In 1993, the supply of gold fell 1.5 per cent or 49 tonnes to 3,217 tonnes but demand fell only 1 per cent.

Investors in developed countries bought 153 tonnes, 30 per cent more than the year before, in the wake of widely reported moves into the market by investors such as George Soros, the fund manager.

The heaviest buying was in the third quarter of the year when 66.8 tonnes changed hands.

This estimate gives only an indication of trends because it excludes demand from investing institutions as well as gold bar demand in Europe and North America. Some estimates put institutions' purchases as high as 600 tonnes.

Demand for new gold coins was up 47 per cent to 84 tonnes, the highest in seven years.

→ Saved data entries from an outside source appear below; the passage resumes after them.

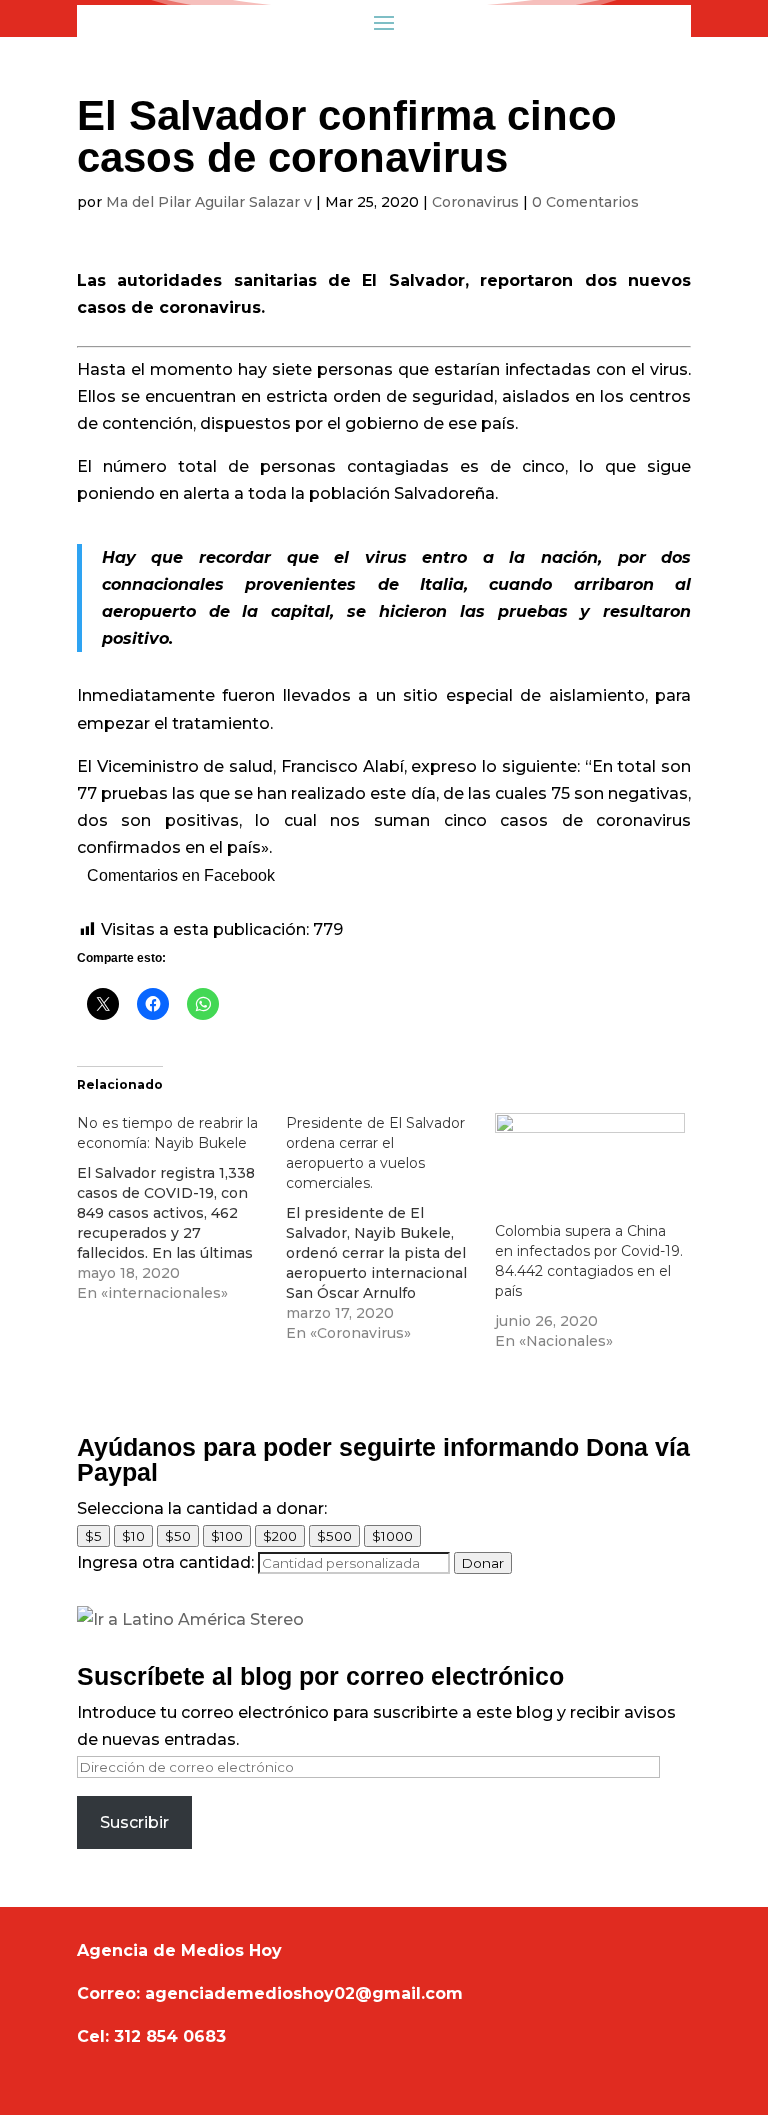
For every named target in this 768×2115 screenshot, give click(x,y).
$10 (133, 1536)
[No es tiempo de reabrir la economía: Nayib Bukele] (181, 1208)
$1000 (392, 1536)
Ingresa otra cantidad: (165, 1562)
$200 (280, 1536)
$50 (178, 1536)
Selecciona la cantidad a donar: (202, 1508)
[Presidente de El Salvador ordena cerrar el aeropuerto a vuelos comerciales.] (390, 1228)
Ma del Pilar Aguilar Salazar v (209, 202)
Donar (483, 1563)
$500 (334, 1536)
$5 (93, 1536)
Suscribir (134, 1822)
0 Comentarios (585, 202)
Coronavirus (475, 202)
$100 (227, 1536)
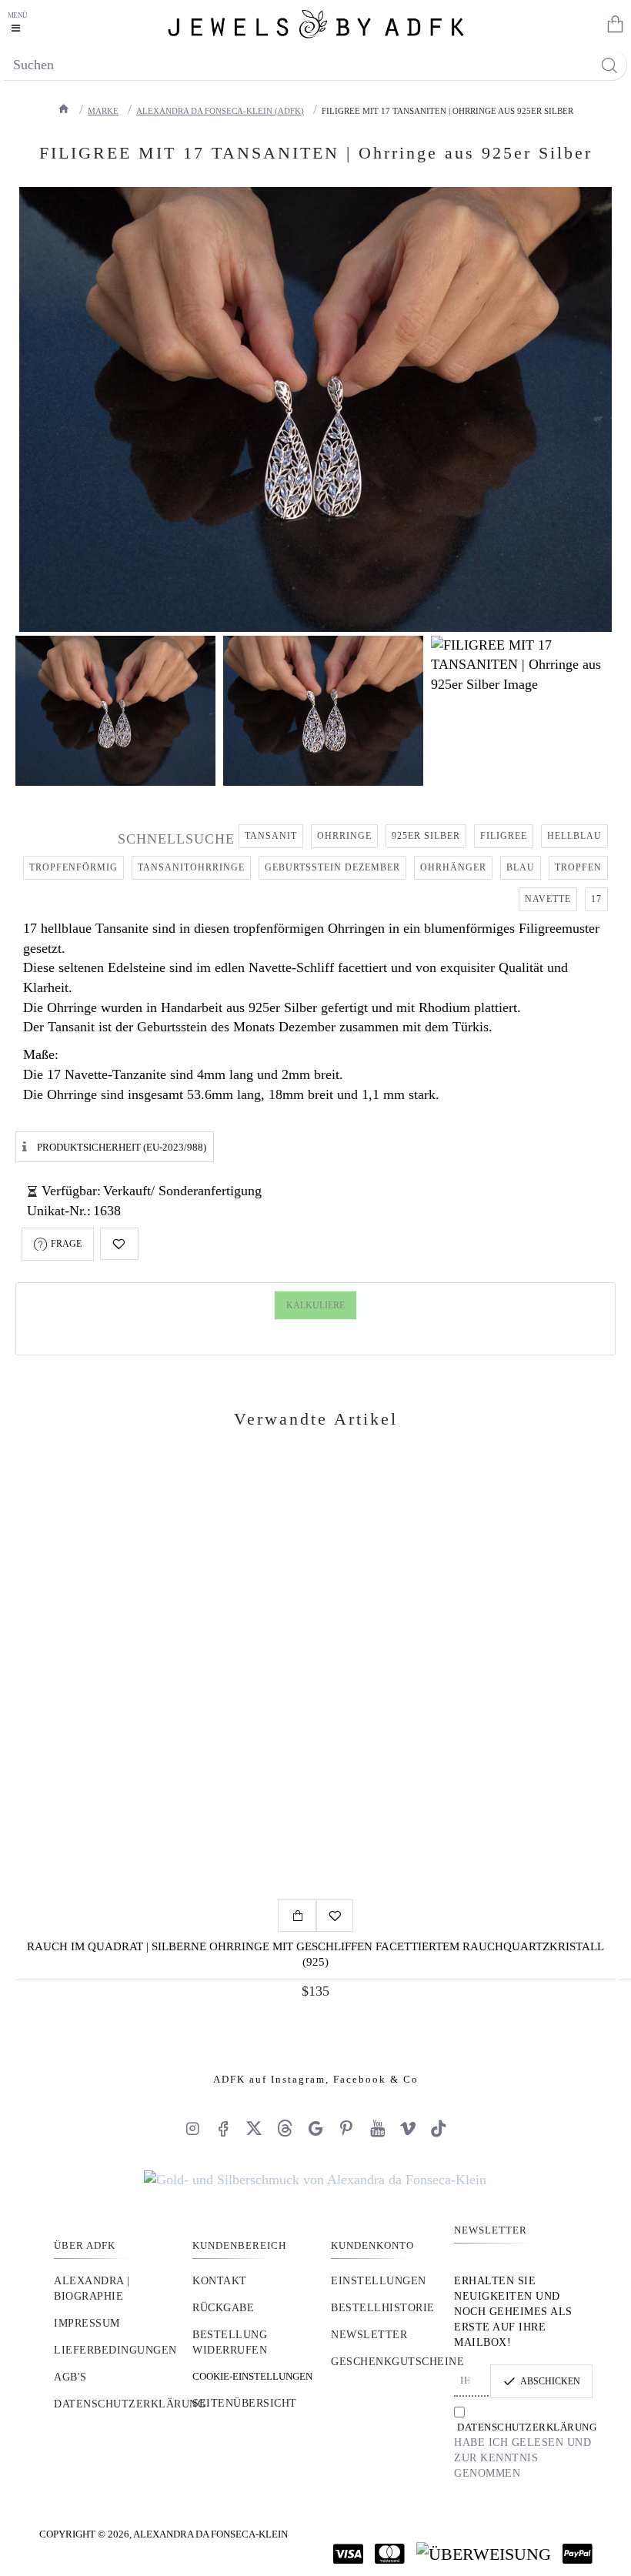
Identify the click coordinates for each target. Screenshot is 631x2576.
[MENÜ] (19, 23)
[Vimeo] (407, 2128)
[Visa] (348, 2553)
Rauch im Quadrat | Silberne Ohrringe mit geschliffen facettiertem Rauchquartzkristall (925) (315, 1954)
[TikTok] (438, 2128)
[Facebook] (223, 2128)
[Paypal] (578, 2553)
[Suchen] (609, 65)
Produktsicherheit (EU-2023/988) (121, 1147)
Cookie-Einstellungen (252, 2376)
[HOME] (64, 108)
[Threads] (284, 2128)
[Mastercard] (390, 2553)
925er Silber (426, 835)
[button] (119, 1244)
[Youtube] (377, 2128)
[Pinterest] (346, 2128)
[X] (253, 2128)
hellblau (574, 835)
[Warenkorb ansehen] (612, 23)
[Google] (315, 2128)
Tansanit (271, 835)
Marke (103, 110)
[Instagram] (192, 2128)
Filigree (503, 835)
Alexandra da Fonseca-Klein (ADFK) (220, 110)
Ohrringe (344, 835)
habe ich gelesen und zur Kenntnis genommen (523, 2450)
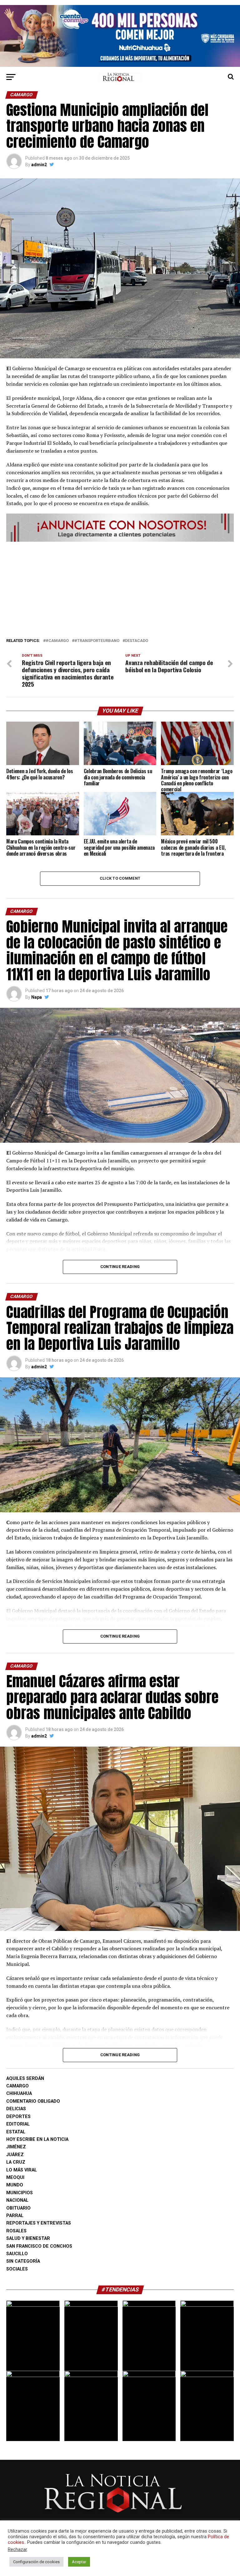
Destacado (136, 641)
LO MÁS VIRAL (21, 2170)
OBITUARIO (18, 2208)
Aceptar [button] (79, 2561)
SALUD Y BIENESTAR (28, 2238)
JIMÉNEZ (16, 2147)
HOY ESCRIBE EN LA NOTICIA (37, 2139)
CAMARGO (17, 2086)
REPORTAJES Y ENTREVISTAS (38, 2223)
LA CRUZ (15, 2162)
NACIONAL (17, 2200)
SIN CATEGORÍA (23, 2261)
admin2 (39, 164)
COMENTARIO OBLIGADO (33, 2101)
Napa (36, 997)
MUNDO (14, 2185)
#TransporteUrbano (96, 641)
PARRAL (14, 2215)
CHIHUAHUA (19, 2093)
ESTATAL (15, 2132)
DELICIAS (16, 2108)
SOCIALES (17, 2269)
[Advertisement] (120, 588)
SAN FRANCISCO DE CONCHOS (39, 2246)
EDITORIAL (18, 2124)
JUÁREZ (15, 2154)
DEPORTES (18, 2116)
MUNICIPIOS (19, 2193)
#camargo (57, 641)
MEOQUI (15, 2177)
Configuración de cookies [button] (36, 2561)
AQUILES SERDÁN (25, 2078)
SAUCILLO (17, 2253)
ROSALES (16, 2231)
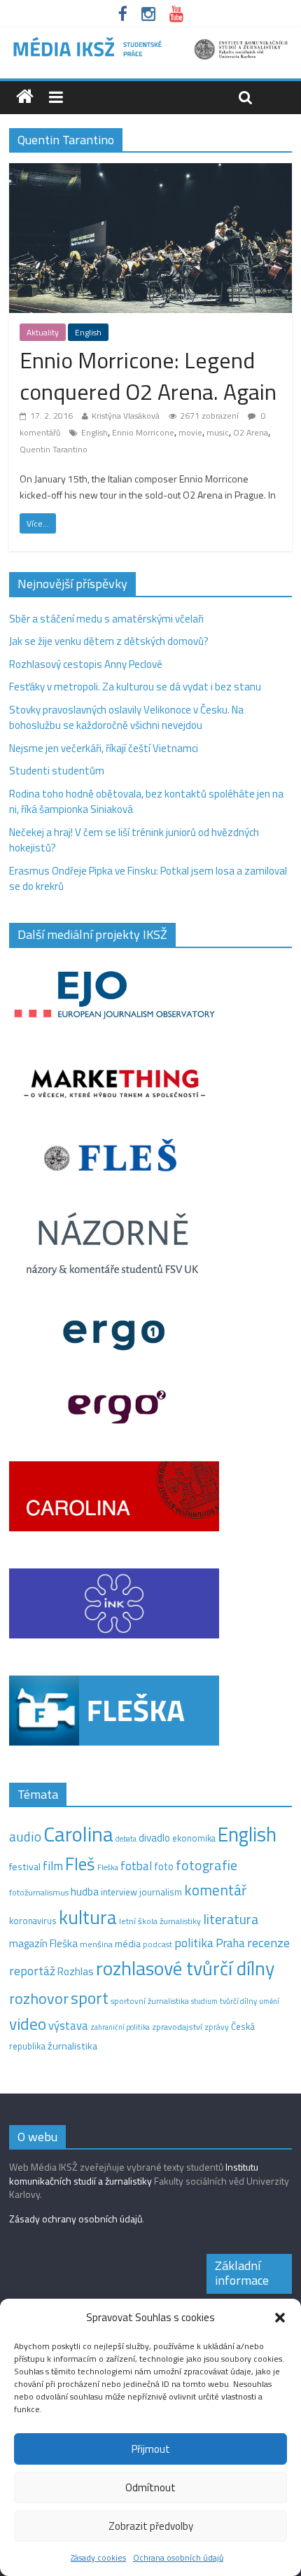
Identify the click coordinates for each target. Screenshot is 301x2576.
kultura (88, 1917)
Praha (230, 1943)
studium (204, 2001)
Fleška (107, 1867)
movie (190, 432)
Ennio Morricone (143, 432)
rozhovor (39, 1998)
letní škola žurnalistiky (160, 1921)
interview (119, 1892)
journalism (160, 1892)
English (88, 332)
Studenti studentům (56, 771)
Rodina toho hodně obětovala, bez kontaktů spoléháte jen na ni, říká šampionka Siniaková (146, 802)
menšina (96, 1944)
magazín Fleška (43, 1943)
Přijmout (151, 2449)
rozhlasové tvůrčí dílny (185, 1968)
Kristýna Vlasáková (126, 415)
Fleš (80, 1864)
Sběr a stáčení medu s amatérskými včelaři (106, 619)
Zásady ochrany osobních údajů (75, 2218)
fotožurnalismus (39, 1892)
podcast (157, 1944)
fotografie (206, 1865)
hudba (85, 1891)
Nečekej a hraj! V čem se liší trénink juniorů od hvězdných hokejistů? (134, 840)
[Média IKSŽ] (150, 42)
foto (164, 1866)
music (217, 432)
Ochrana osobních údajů (178, 2557)
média (128, 1943)
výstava (68, 2025)
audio (25, 1836)
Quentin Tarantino (54, 449)
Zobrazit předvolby (150, 2526)
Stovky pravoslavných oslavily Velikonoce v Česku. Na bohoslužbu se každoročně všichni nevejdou (126, 718)
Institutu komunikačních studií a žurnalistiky (133, 2173)
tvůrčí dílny (238, 2001)
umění (269, 2001)
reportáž (32, 1970)
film (53, 1865)
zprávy (216, 2027)
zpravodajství (177, 2026)
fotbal (136, 1866)
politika (194, 1942)
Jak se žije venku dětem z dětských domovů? (109, 641)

Identified demand in 1993 was 2,432 tonnes, based on purchases thought to account for about 75 per cent of total demand.

The council said this slight decline on 1992 was because of the higher price, recession in Europe and Japan, a reduction of trade inventories and an attempt to cool the Chinese economy.

Chinese demand, in particular, has helped buoy up the gold market, but in the second half of the year purchases fell back because of a government austerity programme. After explosive growth in the previous two years, consumption ended 11 per cent down last year.

While investors helped raise demand from developed countries by 3 per cent, developing markets fell by the same proportion.